Data records
*** Block opens ***
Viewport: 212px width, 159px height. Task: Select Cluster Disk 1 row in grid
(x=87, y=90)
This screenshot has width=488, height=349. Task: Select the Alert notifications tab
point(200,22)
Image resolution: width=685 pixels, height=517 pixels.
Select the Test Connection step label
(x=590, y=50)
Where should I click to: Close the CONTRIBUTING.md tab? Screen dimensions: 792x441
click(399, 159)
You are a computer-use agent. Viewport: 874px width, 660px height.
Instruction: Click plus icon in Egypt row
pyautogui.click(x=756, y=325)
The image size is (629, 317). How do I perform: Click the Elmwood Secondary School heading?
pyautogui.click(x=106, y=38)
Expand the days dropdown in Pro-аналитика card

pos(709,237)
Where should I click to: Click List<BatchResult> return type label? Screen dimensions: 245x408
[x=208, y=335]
*** Block closes ***
*** Block opens ***
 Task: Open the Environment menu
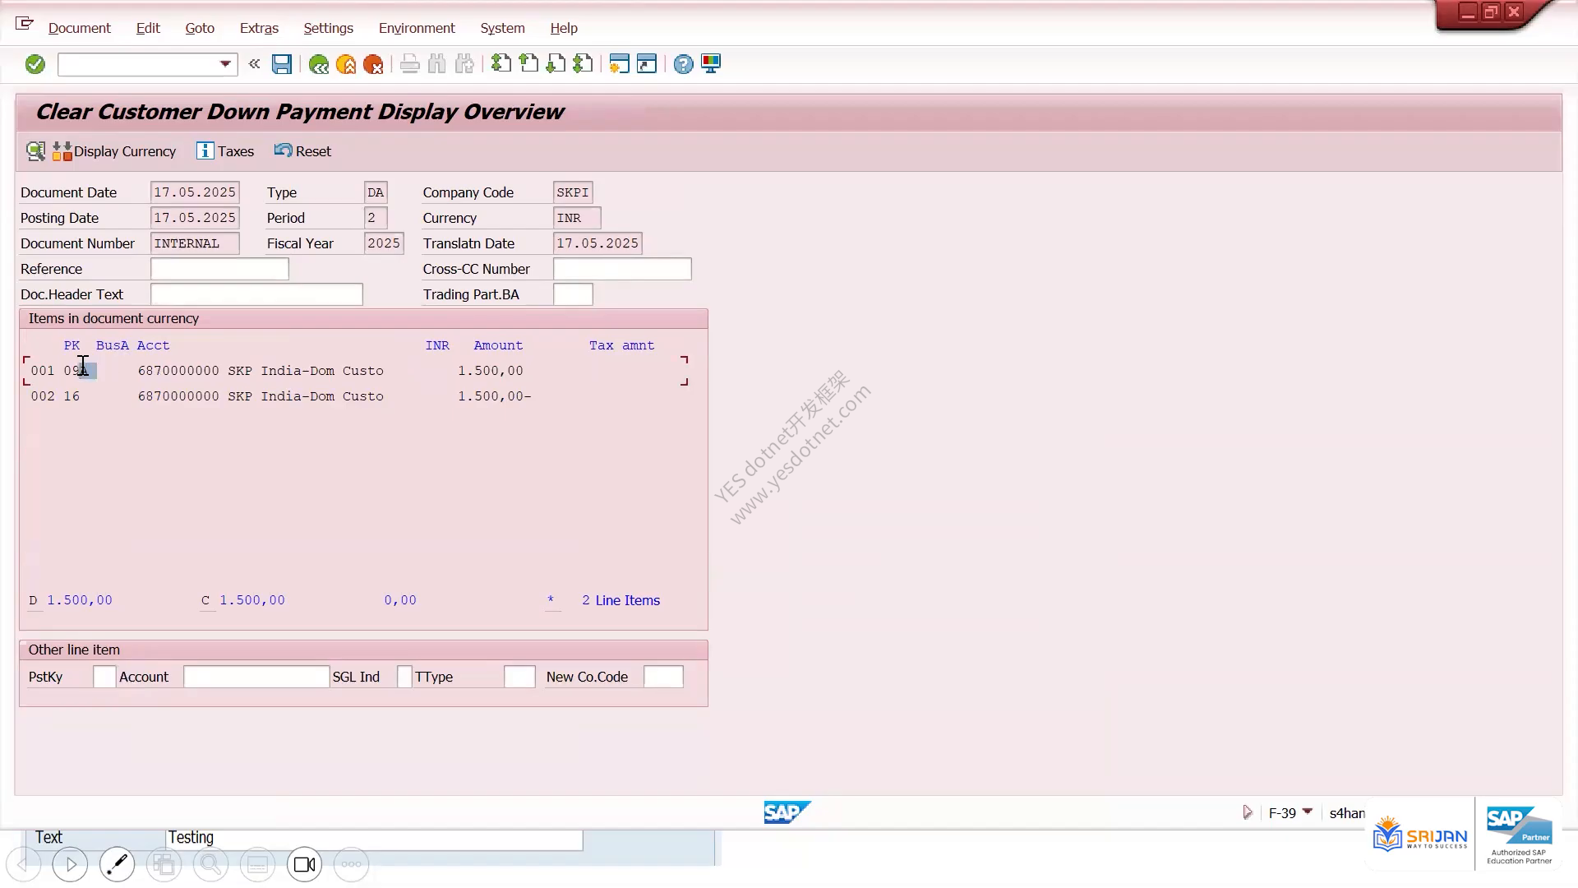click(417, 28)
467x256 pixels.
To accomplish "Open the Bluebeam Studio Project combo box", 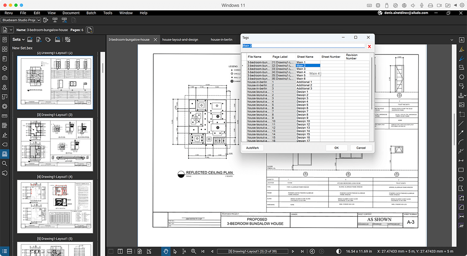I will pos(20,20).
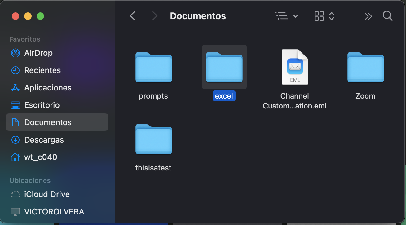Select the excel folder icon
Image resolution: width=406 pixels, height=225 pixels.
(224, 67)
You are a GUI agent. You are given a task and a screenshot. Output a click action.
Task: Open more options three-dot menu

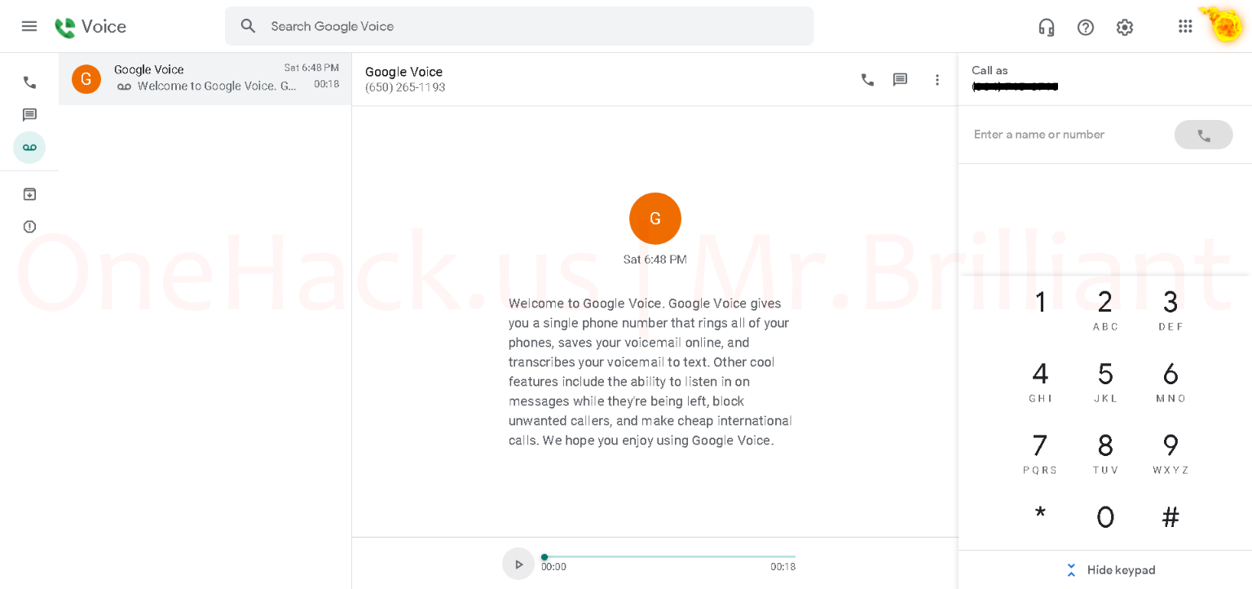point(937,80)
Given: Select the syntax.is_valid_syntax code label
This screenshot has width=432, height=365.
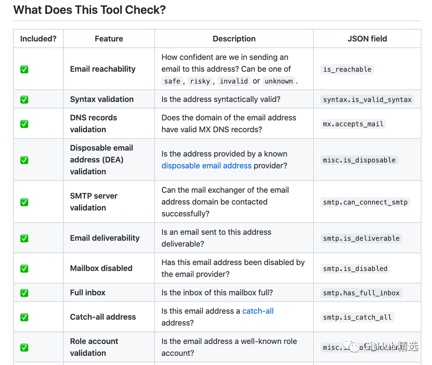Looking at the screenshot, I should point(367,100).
*** Block closes ***
Work request
Copy the lines of the data above exactly as written, beginning with the line containing "This screenshot has width=488, height=349." and ending with the line containing "You are a computer-use", and leave out all other lines.

Result of this exercise
This screenshot has width=488, height=349. Task: Select the Alert notifications tab
point(200,22)
Image resolution: width=685 pixels, height=517 pixels.
Select the Test Connection step label
(x=590, y=50)
Where should I click to: Close the CONTRIBUTING.md tab? Screen dimensions: 792x441
click(399, 159)
You are a computer-use agent. Viewport: 874px width, 660px height.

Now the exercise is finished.